Devlet-mafya-siyaset üçgeninde Sedat Peker’in ifşalarının anlamı
Sedat Peker ifşaları devlet içinde örtülü bir çatışmanın ayyuka çıkması ve giderek devlet içi yeni bir savaşa/tasfiyeye dönüşebilecek bir potansiyelin yansıması olarak okunabilir. Bu sefer planlar daha çok Erdoğan sonrasına odaklanmış gibi gözüküyor. Anketlerde giderek oyları eriyen Erdoğan’ın yeni bir cumhurbaşkanlığı seçimlerini rakibi millet ittifakı adayı karşısında kaybetmesi güçlü bir ihtimal.
Erdoğan son seçimlerde büyükşehir belediyelerinin çoğunu rakipleri Millet İttifakı’na kaybetmişti. Hatta kaybettiği İstanbul seçimlerini yeniletmeye gidecek kararı (İstanbul seçimlerinin ikincisinde daha ağır bir yenilgi aldı Erdoğan) yargıdan aldıracak kadar güç sahibi olan Erdoğan’ın gücünün gerilemesinin yeni bir merhalesi olabilecek bu seçimler şimdilik 2023 yılında gerçekleşebilecek gibi gözükse de muhalefetin ısrarlı seçimlerin erkene alınması çağrısı karşısında Erdoğan’ın ne yapacağı meçhul.

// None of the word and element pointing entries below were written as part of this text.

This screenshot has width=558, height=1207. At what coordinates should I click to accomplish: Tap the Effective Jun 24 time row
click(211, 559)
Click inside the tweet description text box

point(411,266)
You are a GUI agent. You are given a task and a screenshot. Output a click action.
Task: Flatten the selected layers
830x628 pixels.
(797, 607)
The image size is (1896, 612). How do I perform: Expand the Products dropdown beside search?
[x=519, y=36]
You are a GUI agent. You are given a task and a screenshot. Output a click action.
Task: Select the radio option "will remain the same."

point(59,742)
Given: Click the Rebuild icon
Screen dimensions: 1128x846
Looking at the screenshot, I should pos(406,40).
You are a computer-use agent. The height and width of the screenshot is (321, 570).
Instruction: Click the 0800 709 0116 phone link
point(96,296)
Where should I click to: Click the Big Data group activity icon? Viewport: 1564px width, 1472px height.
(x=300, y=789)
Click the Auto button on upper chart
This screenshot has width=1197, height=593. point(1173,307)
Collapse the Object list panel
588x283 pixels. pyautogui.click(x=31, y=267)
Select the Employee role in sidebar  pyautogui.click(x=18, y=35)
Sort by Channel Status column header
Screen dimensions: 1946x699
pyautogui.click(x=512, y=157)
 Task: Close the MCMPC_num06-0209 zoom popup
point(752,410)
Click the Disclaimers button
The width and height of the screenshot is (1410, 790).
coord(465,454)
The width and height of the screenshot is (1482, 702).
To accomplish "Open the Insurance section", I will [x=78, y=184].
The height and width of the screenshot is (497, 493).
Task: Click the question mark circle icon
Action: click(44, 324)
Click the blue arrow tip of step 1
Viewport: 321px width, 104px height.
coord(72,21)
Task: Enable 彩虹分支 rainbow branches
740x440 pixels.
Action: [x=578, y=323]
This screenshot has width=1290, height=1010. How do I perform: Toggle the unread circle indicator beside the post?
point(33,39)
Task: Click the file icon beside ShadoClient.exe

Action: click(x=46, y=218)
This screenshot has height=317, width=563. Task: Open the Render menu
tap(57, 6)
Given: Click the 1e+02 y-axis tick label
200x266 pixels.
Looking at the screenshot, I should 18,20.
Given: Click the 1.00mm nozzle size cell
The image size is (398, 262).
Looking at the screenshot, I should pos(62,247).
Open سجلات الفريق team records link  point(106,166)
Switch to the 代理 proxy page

Erdoğan’ın mevcut anayasaya göre üçüncü kez cumhurbaşkanı seçilebilmesi mümkün değil. Ancak bunun bir yolu erken bir seçime gitmek olabilir. Eğer bu mümkün olmazsa, anayasa ve seçim yasası gibi değişikliklerle de Erdoğan’ın önünün açılması mümkün ancak Erdoğan’ın yeniden İnsan Haklarıyla ilgili eylem planlarının, AB ile ilişkileri düzeltme çağrısı gibi adımlarının muhalefeti yeni bir anayasa yapmada masaya oturtamadığı açıkça görüldü. Dolayısıyla Türkiye’nin yakın gelecekte önündeki bu iki seçenekten daha güçlü olan ihtimal bir seçimlere gitmek şeklinde gözüküyor. Ancak Erdoğan’ın seçimlere oyları %35’lerde geziyorken gitmesi, kaybettiği seçimi dahi yenileten Erdoğan için akıl karı gözükmüyor. Bunu muhtemelen AKP’li elitler de görüyor olmalı. Dolayısıyla ya yerine başka bir aday gösterilmesi gündeme gelecek ya da düşen oyları tıpkı 7 Haziran 2015 seçimlerini izleyen günlerde olduğu gibi yükseltmek amacıyla milliyetçiliği ve savaşı körükleyen bir strateji izleyecek Erdoğan. (Zaten Erdoğan bunun işaretlerini Rize İkizdere’de taş ocağı yapılmasına karşı çıkan köylülere desteğe giden Millet İttifakı ortağı İyi Partili Meral Akşener’e karşı yönelen saldırıyı "organize ederek" göstermiş oldu ve "bunlar daha iyi günleriniz" diye belirtti. İşin aslı bu gibi saldırılarda kullanılan bir aparattan fazlası olmayan Sedat Peker’in ifşaları seçimle yeni bir anayasa yapılması arasında gidip gelen Türkiye’nin içinde bulunduğu bu açmaz çerçevesinde okunabilir.) Son bir ihtimal ise yeniden bir darbenin yakın gelecekte gündeme gelmesi olabilir. Bu ihtimali dillendiren ciddi gazeteciler var. Bu gazetecilere göre bu sefer tasfiye edilecek grubun Atatürkçüler olacağı söyleniyor, ancak gelecek günlerin ne getireceği şimdilik belirsizliğini koruyor.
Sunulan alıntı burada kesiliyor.